Ce 24e d’octobre. M. Riolan [21] m’envoya quérir hier comme fort malade. Dès qu’il me vit, il me témoigna qu’il ne voulait avoir créance qu’en moi ; et entre autres, il me nomma trois de nos docteurs desquels il ne voulait point être visité. Metuebat sibi a suffocatione et a morte repentina, propter summam pulsus inæqualitatem qua timor vigebatur[11] Deux saignées faites le même jour l’ont fort soulagé et l’ont dégagé du péril dans lequel il pensait être. Il a aujourd’hui été purgé [22] et en est mieux, mais tout est à craindre en un corps fort pléthorique [23] et un si grand âge. Il m’a fort prié de ne le point abandonner ; qu’il ne se fie qu’en moi, mais que je ne lui épargne point la saignée si d’aventure il vient à être pressé de la poitrine ou à être chargé de la tête ; sibi enim metuit a suffocatione utriusque partis, quod est singulis senibus familiare[12] Si la santé lui revient, il a envie d’écrire contre l’antimoine [24] et ceux qui en usent.

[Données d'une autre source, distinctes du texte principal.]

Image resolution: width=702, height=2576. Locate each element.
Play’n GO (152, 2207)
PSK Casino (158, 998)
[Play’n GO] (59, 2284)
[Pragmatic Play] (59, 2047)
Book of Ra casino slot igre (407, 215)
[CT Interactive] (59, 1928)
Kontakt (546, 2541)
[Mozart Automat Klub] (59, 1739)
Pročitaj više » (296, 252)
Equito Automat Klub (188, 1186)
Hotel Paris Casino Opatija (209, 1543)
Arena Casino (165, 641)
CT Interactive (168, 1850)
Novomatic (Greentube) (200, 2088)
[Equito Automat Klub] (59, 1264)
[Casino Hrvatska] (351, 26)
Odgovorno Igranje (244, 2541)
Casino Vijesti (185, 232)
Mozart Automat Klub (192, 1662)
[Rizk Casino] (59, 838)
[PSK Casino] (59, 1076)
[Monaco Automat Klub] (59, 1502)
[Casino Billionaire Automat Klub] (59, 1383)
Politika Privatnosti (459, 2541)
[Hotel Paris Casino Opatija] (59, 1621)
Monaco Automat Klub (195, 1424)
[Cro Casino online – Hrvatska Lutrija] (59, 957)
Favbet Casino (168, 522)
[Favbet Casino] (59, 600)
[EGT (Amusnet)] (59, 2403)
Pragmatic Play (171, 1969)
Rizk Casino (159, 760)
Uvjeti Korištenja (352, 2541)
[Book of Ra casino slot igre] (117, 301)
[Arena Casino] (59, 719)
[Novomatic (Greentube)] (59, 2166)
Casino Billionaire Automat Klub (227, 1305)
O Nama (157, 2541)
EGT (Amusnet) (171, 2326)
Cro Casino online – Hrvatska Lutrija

M. de Fontenettes [25] est un médecin bien éveillé, bilieux [26] et d’un esprit bouillant ; c’est pourtant celui que je ne vis jamais, je ne sais s’il est fâché contre moi, mais il y a plus de deux mois qu’il ne m’a point écrit. Il a envie de polir ses Aphorismes [27] et de les faire tout autrement meilleurs pour la seconde fois. [13] Le libraire m’a dit qu’il en avait bon débit. J’avoue pourtant que ce petit ouvrage n’est point assez sérieux pour Hippocrate, [28] mais le siècle présent est tout ridicule et grotesque, et fait plus d’accueil à ces bagatelles qu’à quelque chose de bon.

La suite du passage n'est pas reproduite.